Big Bad Don
by Dave Mitchell
There’s always been a surfeit of Kings in our otherwise egalitarian society. You got Elvis, naturally. You got King Richard Petty. You got Jerry “the King” Lawler. There’s a King of Pop, King Dons, and the King of Beers. But you’ve only got two Big Daddys of any repute – Ed “Big Daddy” Roth and Big Daddy Don Garlits – and we’ve got the latter in our front yard, so to speak.
(Because we have a woefully inadequate educational system, some of you might not know who Big Daddy Don Garlits is, so lemme fill ya in. Firstly, he’s the man voted the top driver in the first 50 years of the National Hot Rod Association. He broke the West Coast hold on drag racing dominance with his Swamp Rat dragsters. Just as Ed Roth added an artistic viewpoint to customizing cars, Garlits turned hot rod engineering into mad science, pioneering rear engine diggers, dozens of aerodynamic effects, and wild body designs. He recently turned a 300-mile-an-hour quarter mile at an age where many of his peers can barely remember to use their turn signal, and as of this writing is fixin’ to do so again at the 2003 Gatornationals in Gainesville.)
Interstate 75 goes past Ocala, the former heart of Florida tourism left barely beating by the arterial bypass of the interstate highway system. Visible from the freeway, the Don Garlits Museum of Drag Racing sits, a throwback to those simpler days, though its pedigree doesn’t date back as far as nearby Silver Springs. Dozens of cars collected over the last six decades are all under one roof. Actually, it’s now two museums (with separate admissions): the original dragster-oriented museum and a new facility housing Big’s collection of antique cars. (“Big” – you know you’re cool when your nickname has a nickname.) But make no mistake – hot rods are at the heart of this venture, and I went there to see quarter-mile-burning hemi-powered dinosaurs in repose.
Upon entering the compound you drive past an enormous sculpture of the Swamp Rat XXX (all Garlits’ dragsters are nicknamed “Swamp Rat”) wheelstanding perpendicular to the earth in a bronzed cloud of tire smoke. This statuary is the International Drag Racing Hall of Fame, founded by Don and his wife Pat, because someone needed to, doggone it, and Garlits has never been the kind of man who waits for the mountain to come to him. Just past the HOF statue is a U.S. Navy A-7 Corsair II that Don rescued from the decommissioned Cecil Field in Jacksonville. (Don has always had a soft spot for the Navy, who has sponsored many a Swamp Rat and even hosted some memorable photo shoots of Don’s digger waiting for the green on the flight deck of a carrier.)

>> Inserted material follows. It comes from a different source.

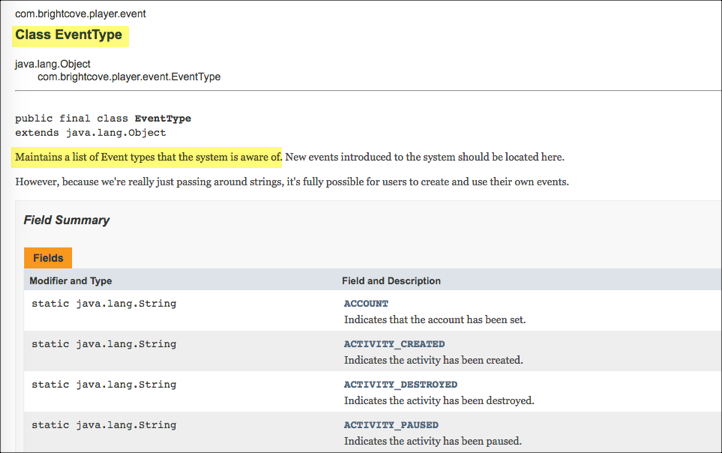Viewport: 722px width, 453px height.
Task: Click the account has been set description
Action: tap(434, 320)
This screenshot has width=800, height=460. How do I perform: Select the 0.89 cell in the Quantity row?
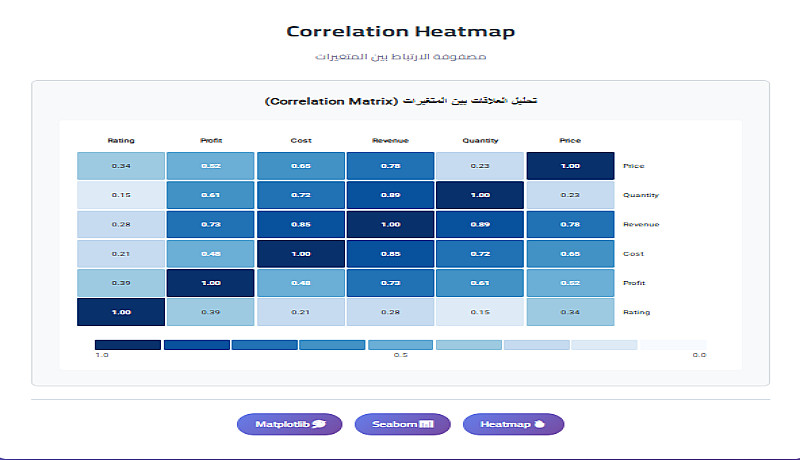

You enter the museum through the gift shop, which is worth the trip alone if you’re a hot rod buff seeking unique apparel or souvenirs. Not just the usual gewgaws, either. Sure, your keychains, t-shirts, caps and toy cars are well represented, but discarded parts from restored dragsters are available for purchase, usually with Big’s signature personally etched into the metal! You ain’t finding that at Stuckey’s!
The museum itself is three rooms full of hot cars, bikes, and engines from decades of dragstrip and salt flats action. The majority are Swamp Rats, and these cars alone trace the evolution of the dragster from the flatheads bolted to truck rails in the fifties to the tube-chassised nitro-fed blown hemi monsters of today. Be awestruck by the leftovers of several spectacular crashes and explosions, including the exploded transmission that severed Garlits’ foot and led him to pioneer the rear-engine design that now rules Top Fuel and rendered the “slingshot” rail extinct. Additionally, there are gassers, altereds, funny cars, and Indy cars driven by stars like Shirley Muldowney, Don “The Snake” Prudhomme, Tom “The Mongoose” McEwen, Chris Karamasines, “Jungle Jim” Lieberman and Darryl Gwynn. Old Hot Wheels sets and vintage model kits that would fetch a small fortune on Ebay sit next to the real-life cars they replicate. Weird experimentals with wedge-shaped bodies or jet engines. Legendary cars like the Little Red Wagon and “Tantor”.
The Museum won’t kill your whole day, so supplement your trip by checking out nearby Ocala’s many flea markets, art museums, and down-home restaurants and watering holes.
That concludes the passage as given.